Ich setzte mich kurzerhand neben ihn auf den kühlen Boden des Balkons und lehnte meinen Rücken an das Geländer, an dem bereits der Lack abgeblättert war. Sein Blick folgte mir und pure Verständnislosigkeit war aus ihm herauszulesen.

"Was machst du denn hier?", erhob er seine brüchige Stimme, die mich beinahe mehr erschreckte, als sein Anblick. Sie hörte sich so ... kraftlos an.
Ich ignorierte seine Frage. "Frierst du nicht?", fragte ich stattdessen.
"Nein.", erwiderte er kühl.
"Du zitterst." Er zuckte daraufhin nur mit den Schultern und wandte seinen Blick ab.

Das Licht des Flurs schien ihm in sein Gesicht und ich erkannte, wie nass seine Wangen waren. Ich hatte mir auf der ersten Party gar nichts eingebildet, er hatte geweint und das tat er auch jetzt. Ich konnte mir plötzlich beim besten Willen nicht vorstellen, dass er sich jemals verhalten könnte wie das Arschloch, das er sonst immer war.

"Jungkook, ... weinst du?"
Er zog wieder an seiner Zigarette, die mittlerweile fast gänzlich abgebrannt war und drückte sie schließlich auf dem Steinboden aus.
"Hab Rauch im Auge.", antwortete er.

Das hatte ich schon eher erwartet. Ich wusste, er würde sich nicht öffnen. Ich war einfach nicht gut in sowas. Was hatte ich mir nur dabei gedacht? Dachte ich, er würde mir einfach so seine Gefühle gestehen und wir würden anschließend bis ans Ende unserer Tage zusammen glücklich sein?
Ich saß eine Weile still da und überlegte schon, die 'Mission', die Jin ausgetüftelt hatte abzubrechen und mein Vorhaben zu vergessen. Ich sollte vielleicht einfach kündigen. Das würde alles erleichtern.

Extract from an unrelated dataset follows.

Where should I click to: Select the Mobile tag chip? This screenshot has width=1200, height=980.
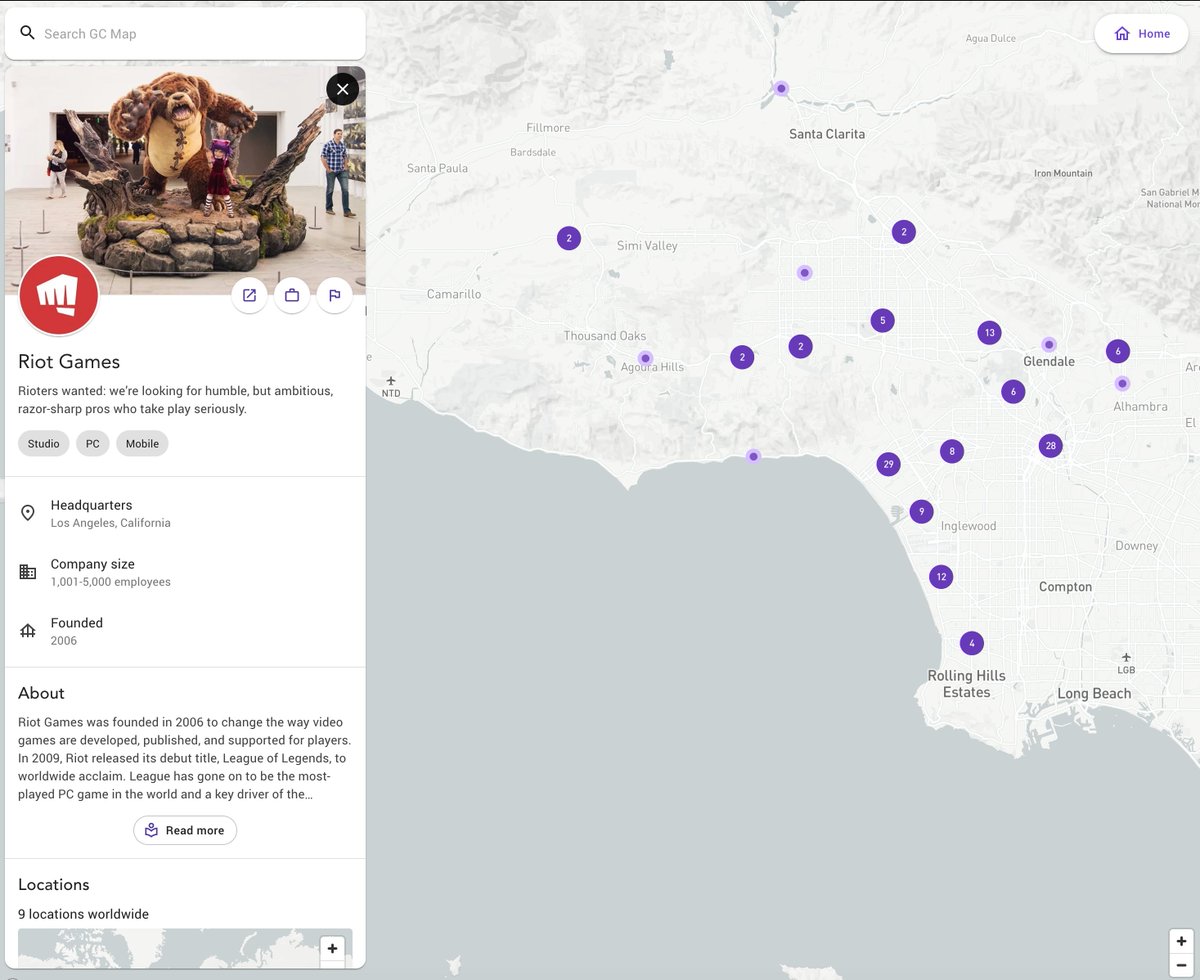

"Willst du nicht weiter mit deinem Freund rummachen gehen?", fragte mich Jungkook plötzlich. Doch es klang nicht gehässig, sondern eher wehmütig.
"Nein, ich möchte hier sitzen. Mit dir.", antwortete ich schneller, als ich über diese Antwort nachgedacht hatte.
Er hob den Kopf und sah mich an. Fragend, verwirrt, doch er sagte nichts.

Er wandte sich ab und griff in seine Hosentasche, um eine kleine Schachtel hervorzuziehen und sich mit wenigen Handgriffen eine weitere Zigarette anzuzünden.
Wir saßen eine Weile still da und obwohl in mir die chaotischsten Gefühle und Unmengen an ungefragten Fragen tobten, war diese Stille nicht unangenehm.

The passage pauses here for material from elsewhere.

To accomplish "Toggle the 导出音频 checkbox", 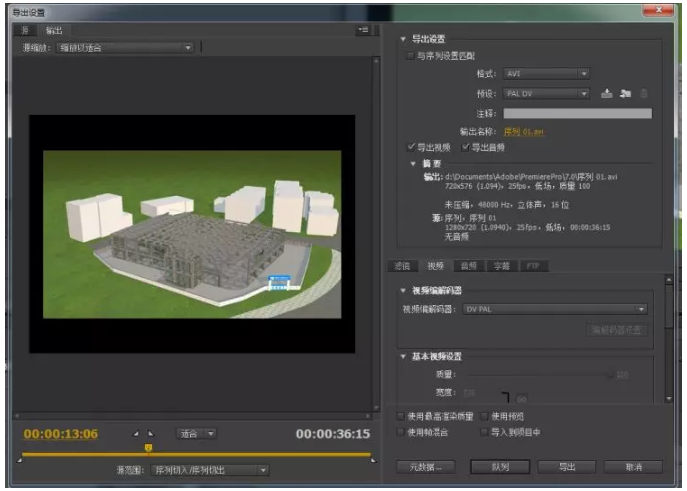I will click(466, 147).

"Willst du auch eine?", fragte er mich plötzlich und ich fixierte ihn verwirrt mit meinem Blick. Als ich verstand, dass er die Zigaretten meinte, schüttete ich kurz den Kopf.

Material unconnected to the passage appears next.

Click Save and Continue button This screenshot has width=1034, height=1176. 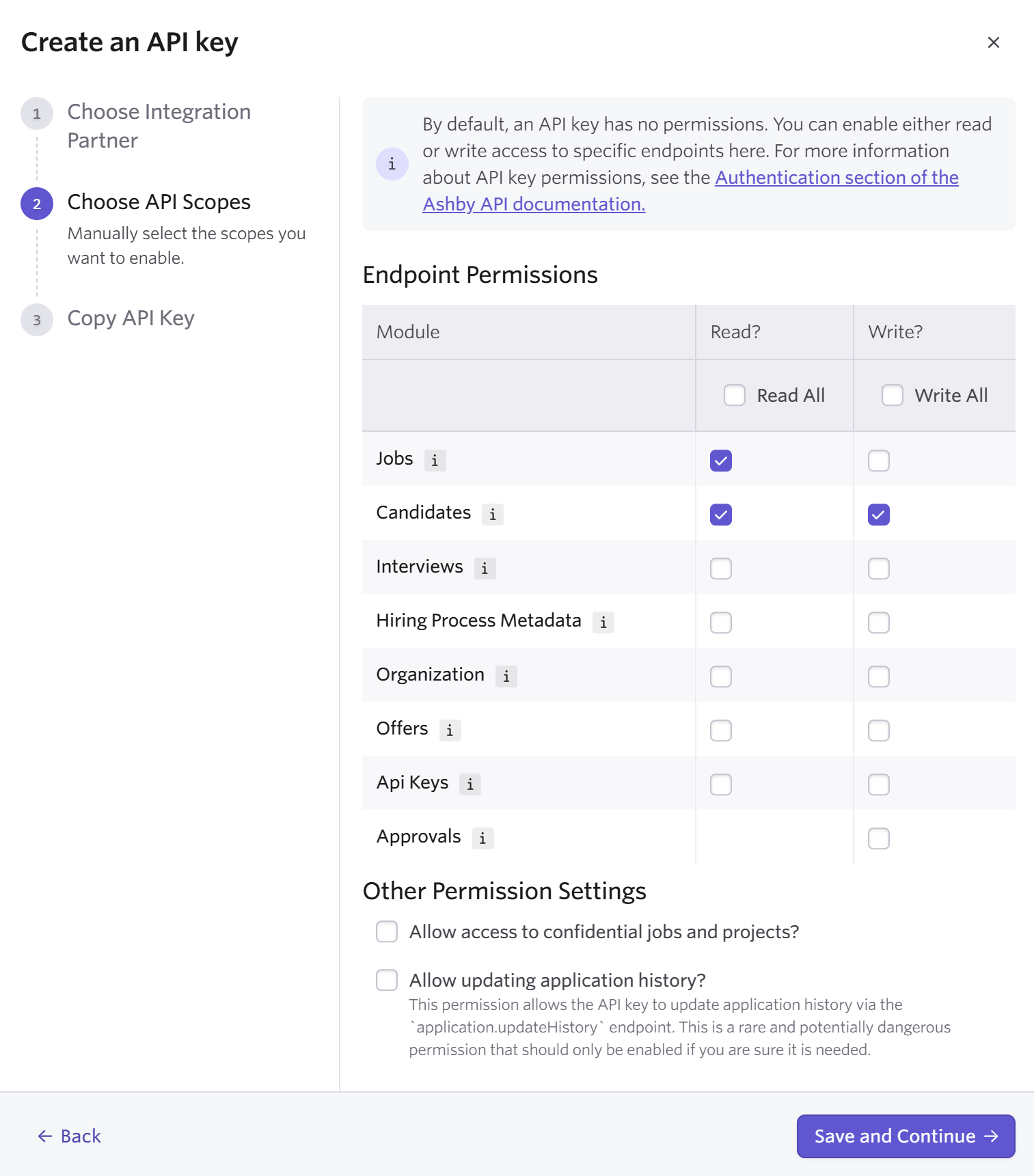(905, 1136)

Ich wandte jedoch meinen Blick nicht ab und er tat es ebenso wenig. Und wie ich so in seine Augen sah, die rot unterlaufen waren und von den Tränen glänzten, schien es mir unmöglich meinen Blick jemals wieder von ihm abzuwenden. Er wirkte auf einmal so weich und verletzlich und ich fühlte mich von ihm in keinster Weise eingeschüchtert.
Ich hatte eher noch das Bedürfnis ihn zu beschützen, was mir völlig neu war und ich konnte mir nicht erklären, wie dieser Mensch so etwas in mir auslösen konnte. Dieser Mensch, der der Grund für meine nie endenden Kopfschmerzen war, meine verworrenen Empfindungen, jedoch genauso sehr für mein Herzrasen.

"Wieso bist du so?", krächzte er und unterbrach somit meine Gedankengänge.
"So uncool?", fragte ich, weil ich erwartete, er würde nun die Gelegenheit nutzen, um mir begrifflich zu machen, wie langweilig ich war, weil ich nicht rauchen wollte.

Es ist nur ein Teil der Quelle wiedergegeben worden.